Maria Schneider ha ballato per una sola estate, quella del 1972: un film, un ruolo, una condanna. Ultimo tango a Parigi ne fece allo stesso tempo la sua fortuna e la sua dannazione. In quello che è diventato oggi il mondo dello spettacolo, certe stelle e stelline farebbero carte false per diventare a vent'anni la donna più sexy del pianeta. La Schneider lo fu quasi suo malgrado, interpretando uno dei film più controversi e 'scandalosi' della storia del cinema e finendo per essere travolta da quel ruolo 'maledetto'.
Non c'è da stupirsene. Molti sono stati gli attori rimasti 'schiavi' di un personaggio, che ha condizionato per sempre la loro carriera: pensiamo solo a Anthony Perkins (Psyco), Malcom McDowell (Arancia meccanica) o Bela Lugosi (Dracula), le cui intepretazioni ebbero conseguenze pesanti anche sulla loro vita privata.

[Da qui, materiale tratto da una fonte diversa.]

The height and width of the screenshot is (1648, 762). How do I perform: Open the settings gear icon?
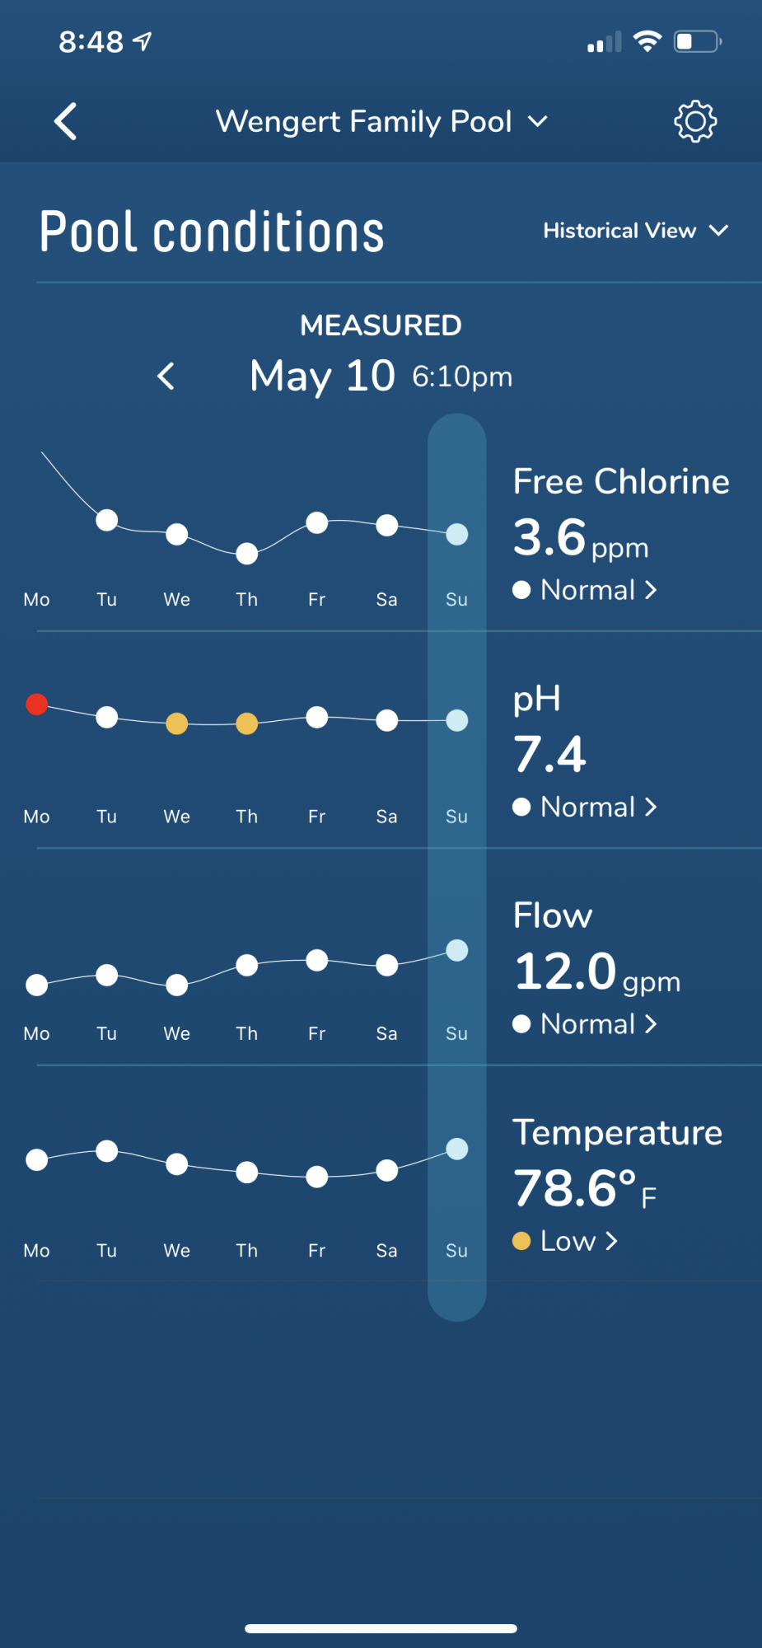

Ma per Maria Schneider il discorso fu diverso. Lei, ingenua e disincantata ventenne, non si rese subito conto leggendo il copione di quello che sarebbe stato il suo ruolo in 'Ultimo tango'. Accettò la parte con l'incoscienza e la sfrontatezza di chi vuole bruciare le tappe della carriera, e certo non immaginava il massacro mediatico e morale che le fu riservato dalla critica pervenista e bigotta degli anni '70. E non solo da quella... il film fu dichiarato blasfemo dai tribunali di buona parte del mondo, in Italia fu perfino condannato 'al rogo', come ai tempi della Santa Inquisizione. E la Schneider fu considerata alla stregua di una strega cattiva, da additare e marchiare come un esempio negativo, diventò la pietra dello scandalo in tutto il globo.

Le parole sono pietre, diceva Carlo Levi. E credo che la morte di Maria Schneider debba farci riflettere, una volta di più, su come vadano usate e sul peso che hanno quando si danno giudizi morali sulle persone. Da noi la povera Mia Martini è morta per questo, e moltissimi altri tuttora soffrono di questa assurda gogna mediatica. E la regola deve valere per chiunque scrive, dal più acclamato dei critici fino all'ultimo dei dilettanti come il sottoscritto. In un mondo massificato, dominato dai media, dove grazie al web una notizia fa in pochi secondi il giro del pianeta, l'uso della parola va doppiamente soppesato e pianificato, perchè nessuno di noi può disporre della vita di una persona, nemmeno con una penna (o tastiera) in mano.